In November 2010, a jury entered a verdict in Xitronix's favor. When the district *432 court entered final judgment in January 2011, it explained that the central issue at trial was the wavelength of the probe beam used by Xitronix. The claims of the '441 patent at issue in the case specified a wavelength between 335 and 410 nanometers (nm) and said that such wavelength "is selected to substantially maximize the strength of the output signals corresponding to the modulated optical reflectivity response." 1 The probe beam in Xitronix's device was fixed at a wavelength of 373 nm, putting it and KLA's patent squarely in conflict. The jury found that Xitronix's technology infringed one claim of KLA's '441 patent but that this claim was anticipated by prior art: the "Therma-Probe" device and an earlier patent, the '611 or "Alpern" patent. The jury also found three other claims of KLA's '441 patent invalid due to obviousness. The district court ruled that ample evidence supported the jury's findings. It identified two additional pieces of prior art, Batista and Mansanares: "[E]ach and every element of the asserted claims were present in the combination of prior art Therma-Probe, Batista, Mansanares, and the '611 [Alpern] patent." The district court also ruled one of the claims invalid as indefinite. KLA did not appeal the judgment in the '441 litigation.

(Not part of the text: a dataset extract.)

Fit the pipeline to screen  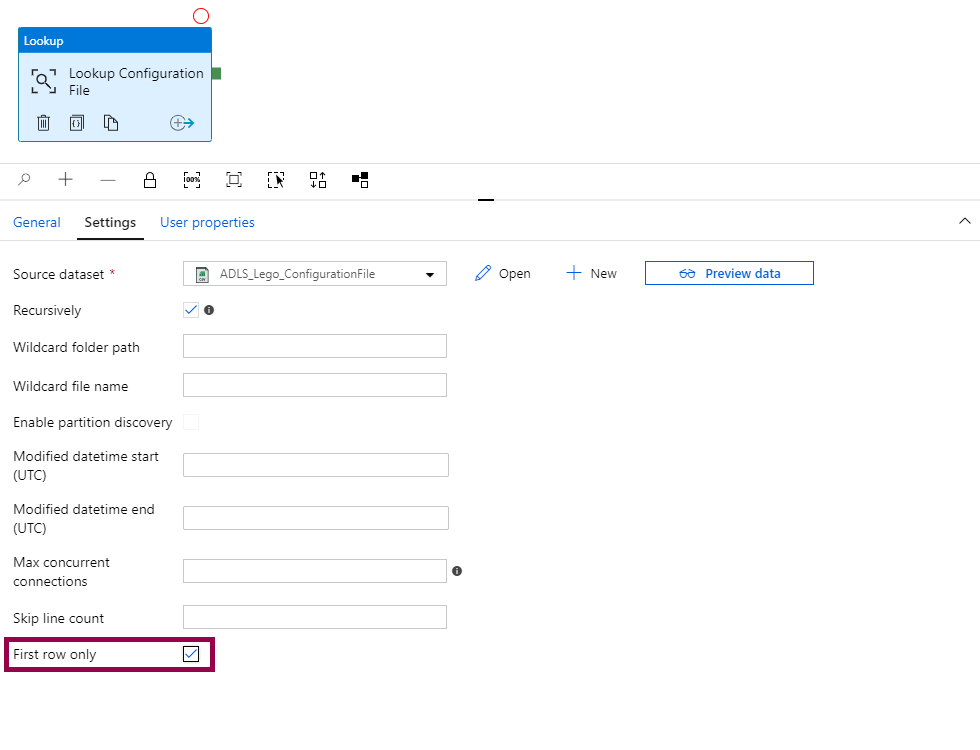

In March 2011, Xitronix commenced the second suit, bringing business tort claims against KLA for publicly accusing Xitronix of patent infringement. The district court, which remanded the case to Texas state court, later explained that the state district court ruled in favor of KLA "for unspecified reasons." Neither party advises that this second litigation has any bearing on the present appeal.
B
The present case began in December 2014. Xitronix alleged a single
Walker Process
claim: monopolization through use of a patent obtained by fraud on the PTO.
2
The patent purportedly resulting from KLA's fraud on the PTO is
*433 In February 2010, KLA submitted an Informational Disclosure Statement ("IDS") with sixty works potentially containing relevant prior art. This IDS included the key sources on which the jury would invalidate the '441 patent later that year as well as summary judgment briefing from the litigation. In August 2010, the PTO examiner, Layla Lauchman, initialed and signed the IDS, thereby acknowledging these sources. On November 5, 2010, the jury returned its verdict invalidating the '441 patent. On November 18, Michael Stallman, KLA's patent prosecution attorney, submitted the jury's verdict in the '441 litigation to the PTO and sought to explain its meaning. He acknowledged an Office Action of August 18 that rejected the claims in the '260 application on the grounds of "non-statutory obviousness-type double patenting" in view of the '441 patent. 4 This means that, as of 2010, the PTO saw claims in the '260 application as obvious in light of claims later invalidated in the '441 litigation. Stallman responded to this rejection by agreeing to a "terminal disclaimer" of the claims in the pending '260 application. 5
The district court entered final judgment in the '441 litigation on January 31, 2011. On February 2, Lauchman issued a Notice of Allowability as to the '260 patent application predicated on the terminal disclaimer to which KLA had agreed. On February 10, Stallman filed another IDS, bringing the final judgment in the '441 litigation and the district court's accompanying order to the PTO's attention. He submitted a Request for Continued Examination as well.
The PTO did not act on the application again for two years, by which time a new examiner, Willie Merrell, was handling it. His initials, dated July 12, 2013, appear on the IDS from February 2011 containing the final judgment and related documents, suggesting he had seen and considered the references. In an Office Action dated July 25, 2013, Merrell rejected much of the '260 application. He did so without reference to the final judgment in the '441 litigation, to the PTO's prior non-statutory double patenting rejection, or to the materials on which the judgment in the '441 litigation was based. Instead, he conducted a novel analysis based on other prior art further afield.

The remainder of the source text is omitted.